Data for processing -
* * * * * * *

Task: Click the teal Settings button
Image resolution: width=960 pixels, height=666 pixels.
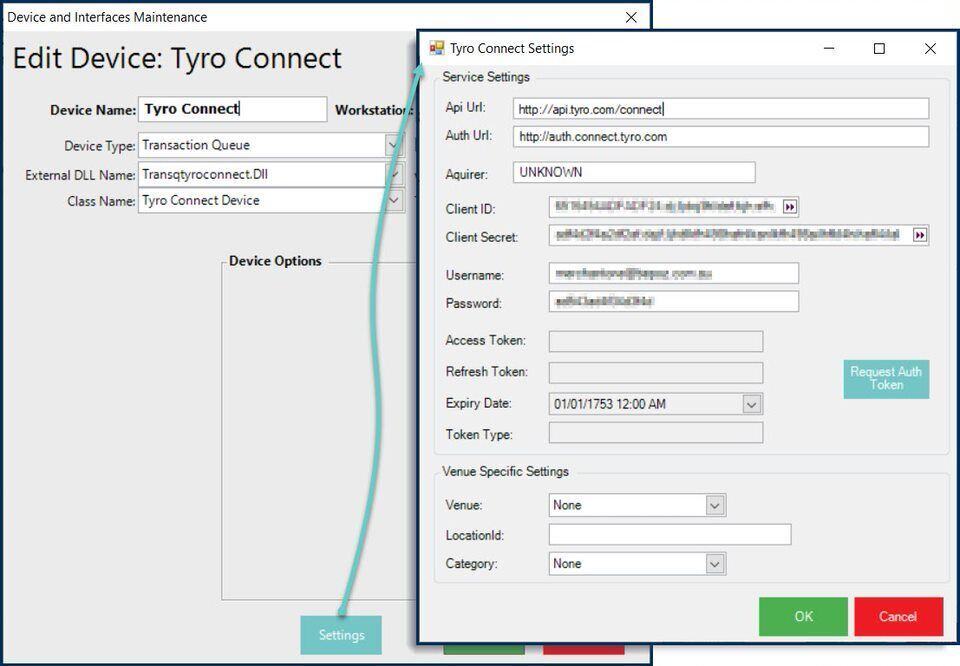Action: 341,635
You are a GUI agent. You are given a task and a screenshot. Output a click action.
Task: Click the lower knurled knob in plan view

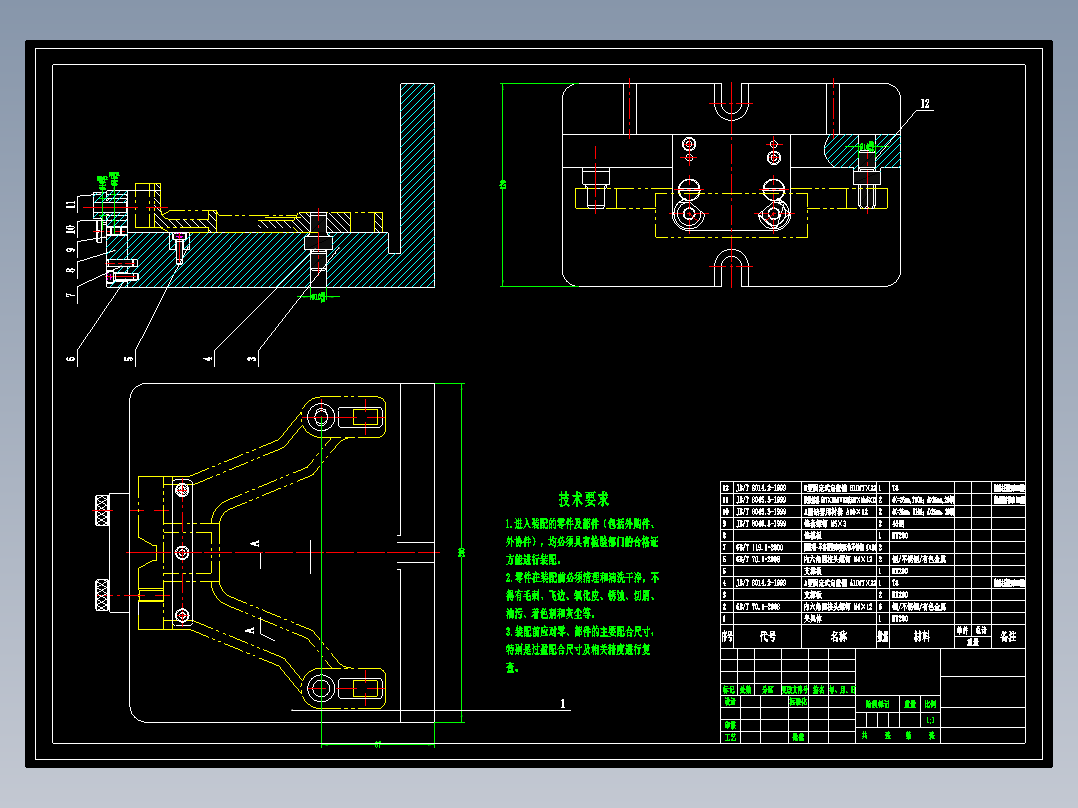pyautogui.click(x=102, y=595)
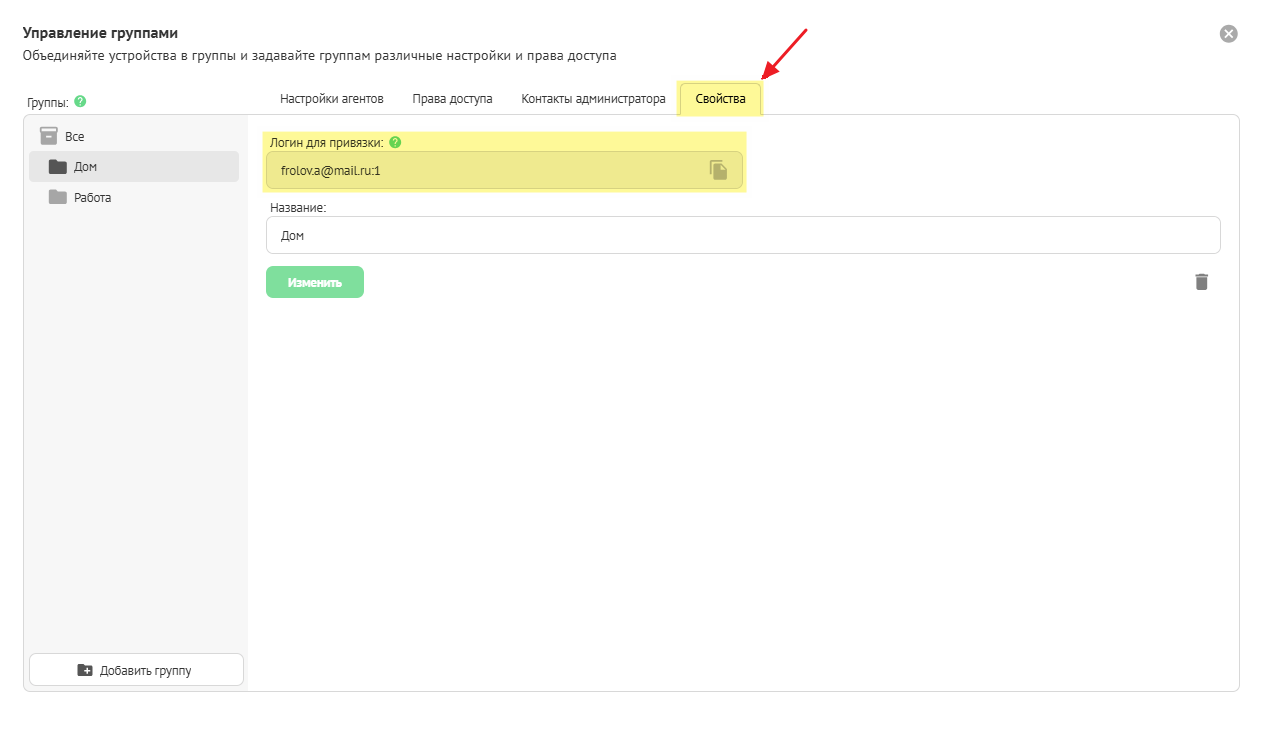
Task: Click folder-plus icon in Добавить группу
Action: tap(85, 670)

* * * * * * *

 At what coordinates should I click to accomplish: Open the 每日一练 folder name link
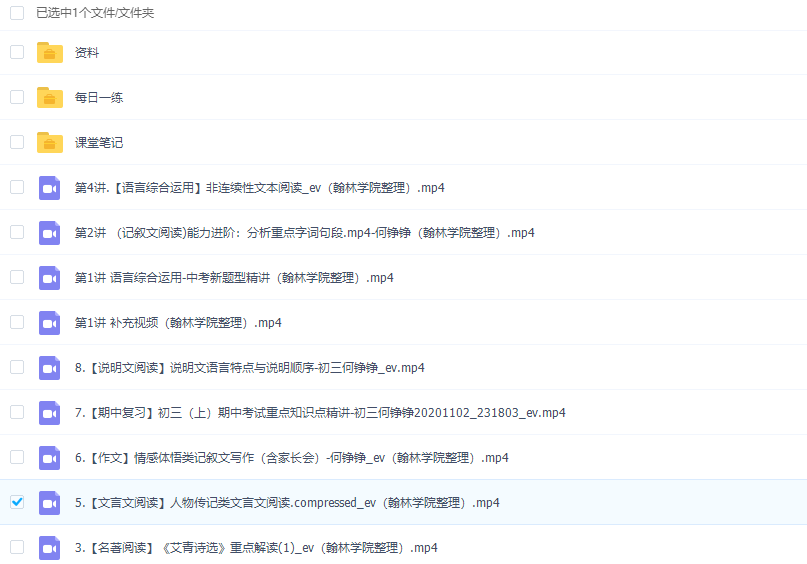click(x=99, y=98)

* * * * * * *

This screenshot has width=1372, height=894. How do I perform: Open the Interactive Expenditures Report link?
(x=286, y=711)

* * * * * * *

Goal - Rewrite the lines starting at the one that contains "At what coordinates" and ending at the one that contains "click(x=99, y=98)", replacing "accomplish" with "achieve" and leaving everything else unchanged. Give only those lines and omit the pictures.

Answer to the problem -
 At what coordinates should I click to achieve: Open the 每日一练 folder name link
click(x=99, y=98)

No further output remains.